Post by watchdoc » Fri Jun 14, 2019 2:19 pm

BradleyS wrote:
Thu Jun 13, 2019 5:29 pm
The Performance article in the documentation may be of interest. It has some very basic quality comparisons: https://handbrake.fr/docs/en/latest/tec ... mance.html
This article provides very little info on H265 QSV encoding. I feel like QSV encoding has gotten a bad rap because H264 QSV produces such large files compared to the software encoders.

My H265 QSV encodes look great on my laptop or my 65" KS8000! I have been able to encode the Fifth Element Blu Ray down to under 4 gig so the file would fit on a 4 gig usb drive or a blank DVD and the results were really good with no artifacts and only slight softening in certain scenes. My wife couldn't tell the difference from the 4 gig encode and the original. YMMV. Here are my suggested settings.
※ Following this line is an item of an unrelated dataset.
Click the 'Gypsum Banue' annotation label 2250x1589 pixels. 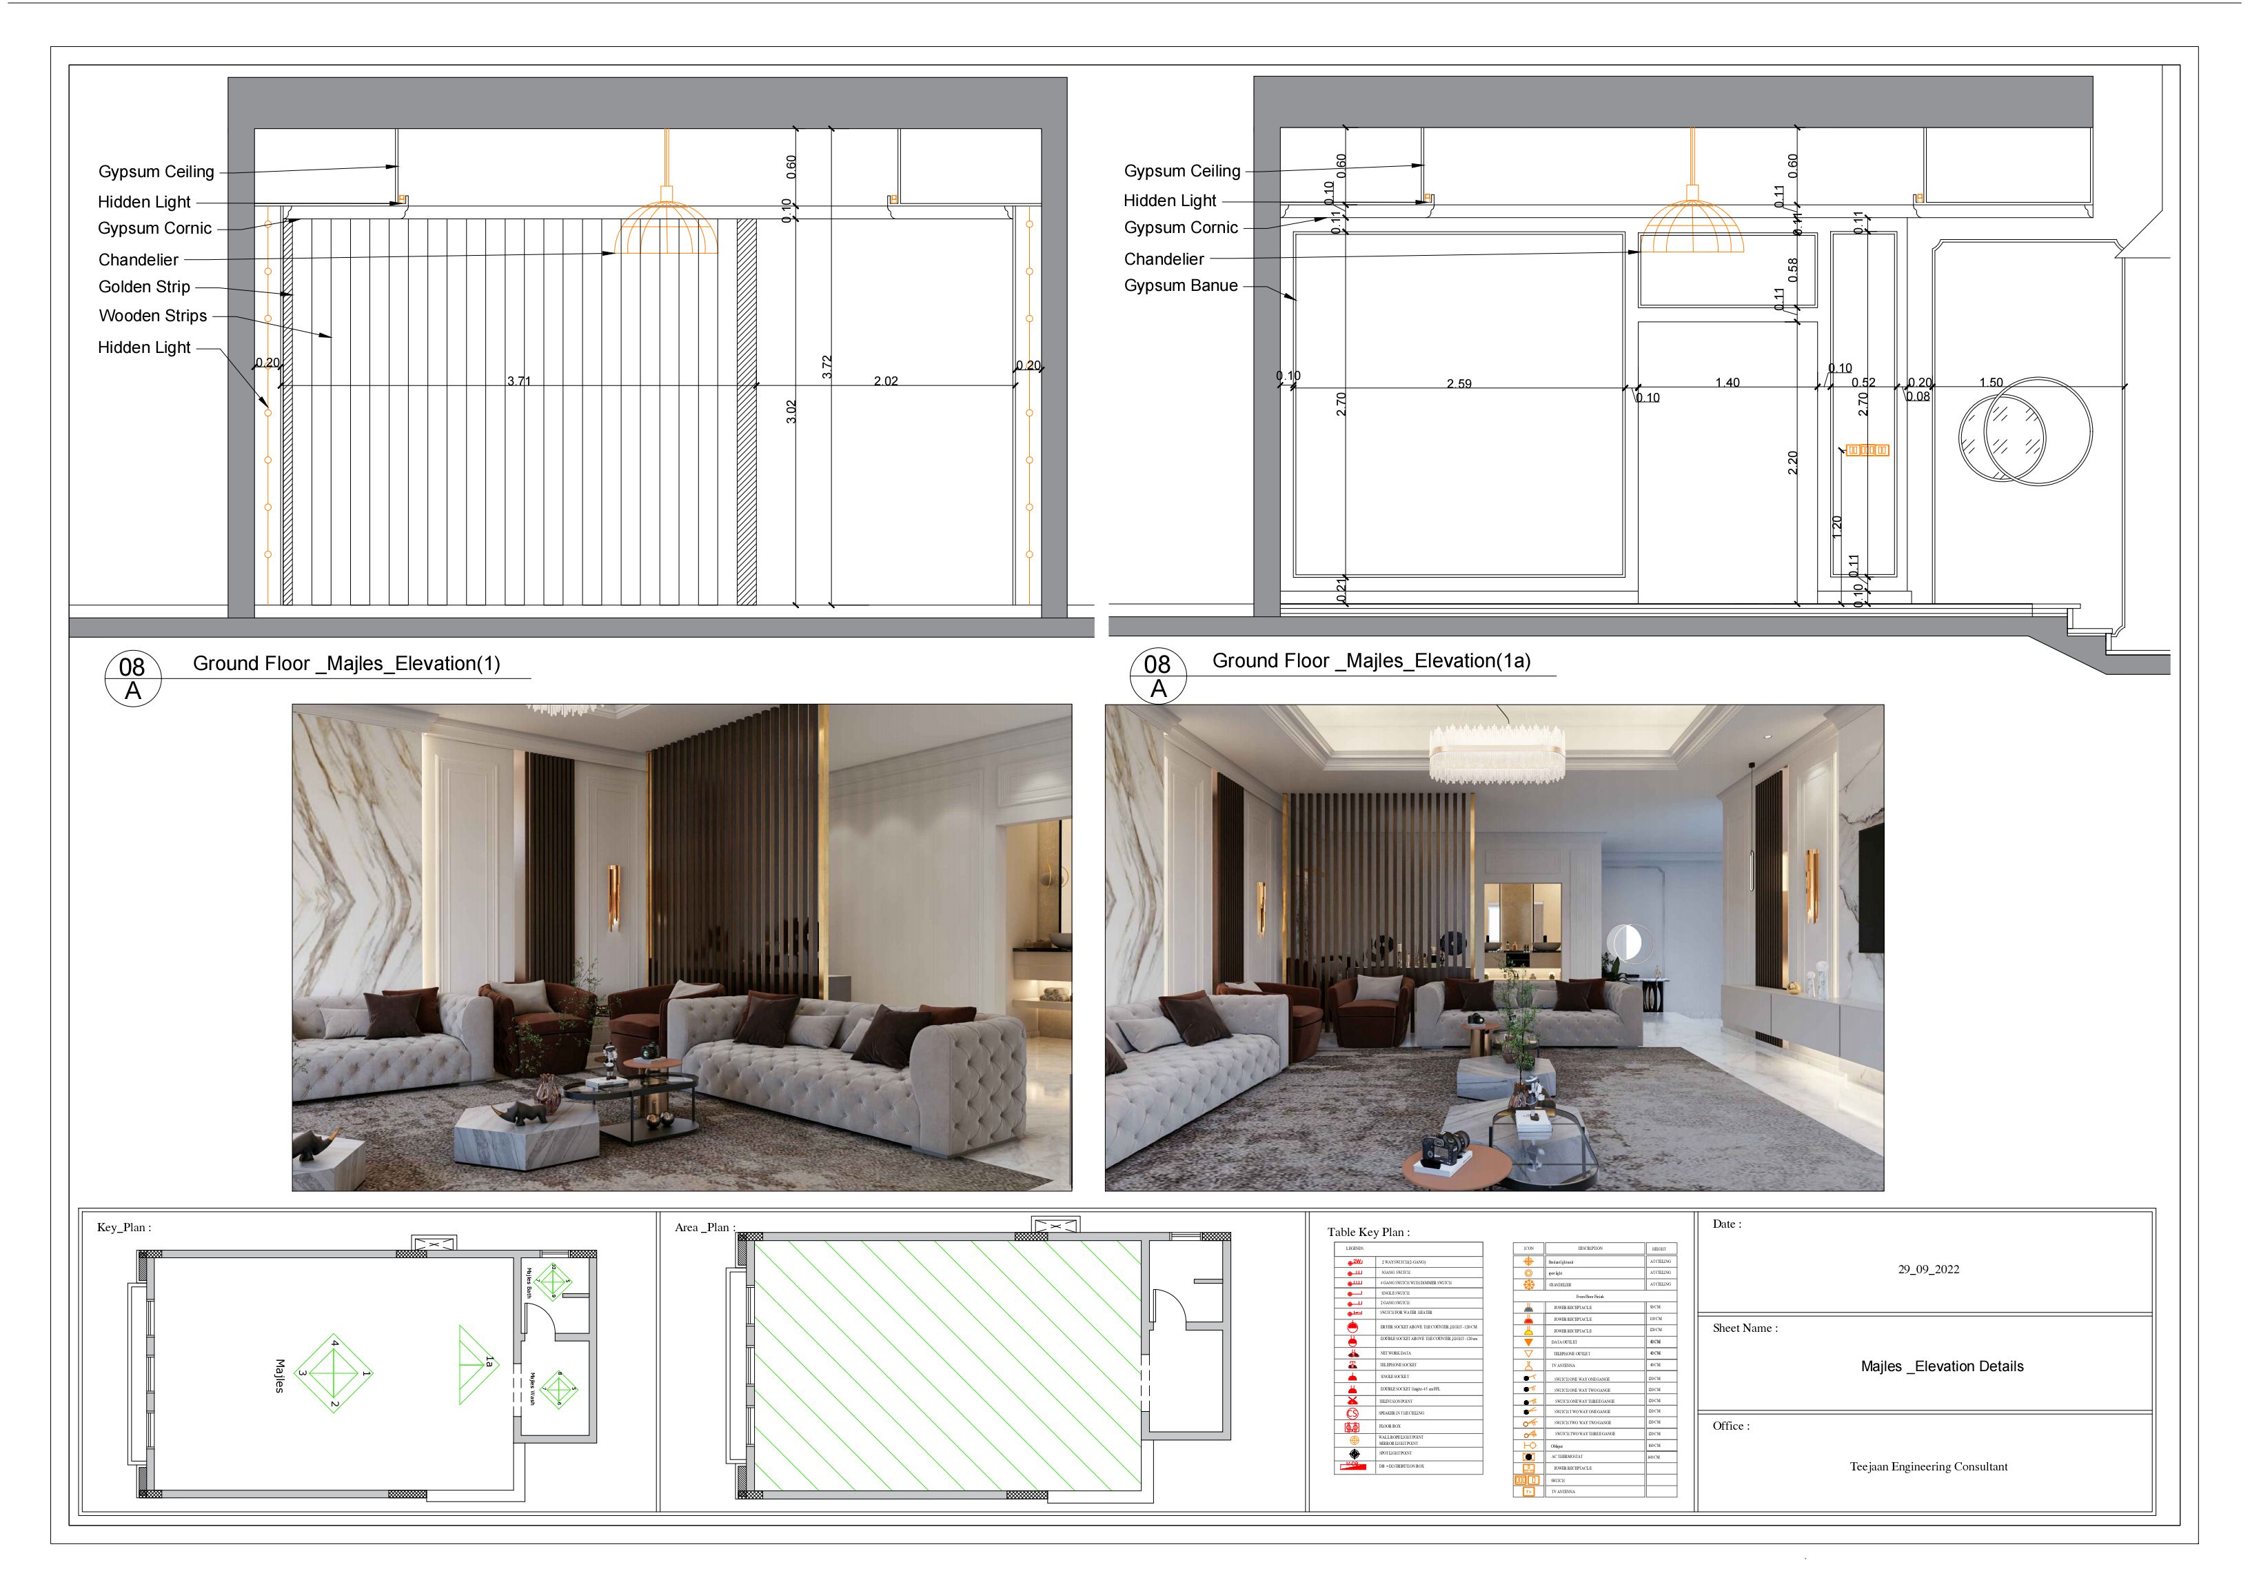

If you want to encode Blu Ray to USB drive or blank DVD media: Very Fast 1080p CQP set to 24, "speed, balanced, quality" slider set to quality, Audio set to AAC 160k. If your encode comes in smaller than the desired file size, consider upping the audio bit rate or even pass thru audio. Setting the CQP to 23 would be my next step. It would be so awesome if if Handbrake had a desired file size option. It's worth noting that very few Disc players support H265.

I have noticed that nothing seems to change encode times very much with QSV encoding. Everything seems to take between 80 and 100 minutes for this experiment. Going from HQ1080p preset down to Veryfast 1080p preset added less than 10 minutes to my Blu Ray encoding time while quality didn't change a noticable amount so long as the slider was set to "quality".

I plan to compare the original Blu Ray disc, H265 QSV file encoded to less than 4.35 gig, H265 QSV HQ1080p file (probably 5-6 gig), and the original DVD movie disc. I'm interested to see how the encoded files compare to an original DVD movie disc because DVD movie back ups are simpler and take about 1/4th the time to back up compared to a Blu Ray. My Samsung KS8000 plays H265 files directly and upconverts DVD's.

My main goal is having my collection on a USB hard drive for laptop use when we travel or playing directly from my Samsung KS8000. My Roku 3 in the bedroom won't play H265 files nor will our Sony BDPS3700 Blu Ray player.